Reliability/unreliability of mixture rule in a low alloy ferrite-martensite dual phase steel

The aim of this paper is to investigate in details the relationship between the volume fractions of ferrite and martensite with the variation of hardness in a low alloy ferrite-martensite dual phase (DP) steel. For this purpose, a wide variety of ferrite-martensite DP samples consisting different volume fractions of ferrite and martensite have been developed using step quenching heat treatment cycle involving reheating at 860 degrees C for 60 min, soaking at 600 degrees C salt bath for various holding times followed by 70 degrees C hot oil quenching. Optical microscopy has been supplemented by electron microscopy and hardness measurements to follow microstructural changes and their relation to the variation in hardness. The results showed that there is a non-linear relationship between the hardness of DP samples with the volume fraction of phase constituents indicating that the mixture rule is not reliable in the ferrite-martensite DP microstructures. The unreliability of mixture rule is related to the variation of ferrite and martensite hardening responses developed in the DP samples.
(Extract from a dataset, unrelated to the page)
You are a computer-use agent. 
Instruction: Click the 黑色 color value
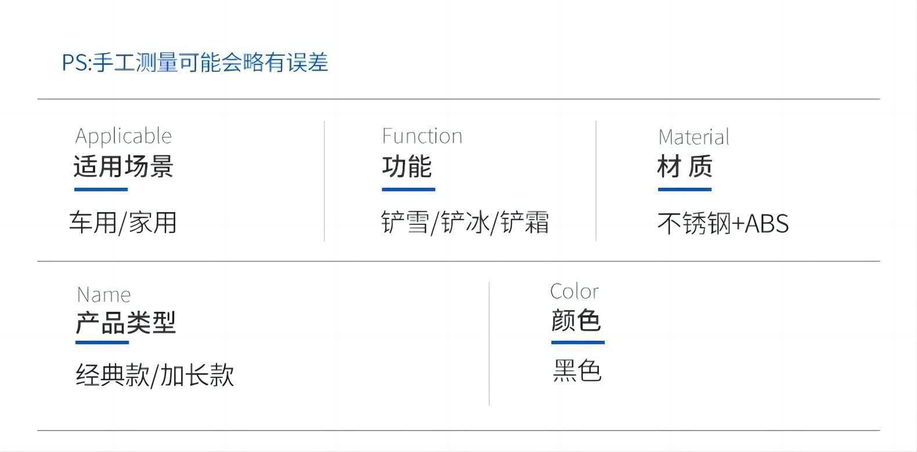pos(577,371)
The DP microstructure consisting 6-7% volume fraction of continuous grain boundary ferrite in the vicinity of martensite has been associated with a remarkable higher hardness for both ferrite and martensite in comparison with the other DP microstructures. The higher martensite hardness is due to the higher carbon content of the remaining metastable austenite developed in the ferrite-austenite two phase field area, leading to the harder martensite formation on the subsequent 70 degrees C hot oil quenching. The harder ferrite grains have been developed as a consequence of more constraints induced in the ferrite grains during martensitic phase transformation. The higher martensite volume fraction in the vicinity of thinner continuous grain boundary ferrite networks has been associated with the harder ferrite formation. (C) 2013 Elsevier B.V. All rights reserved.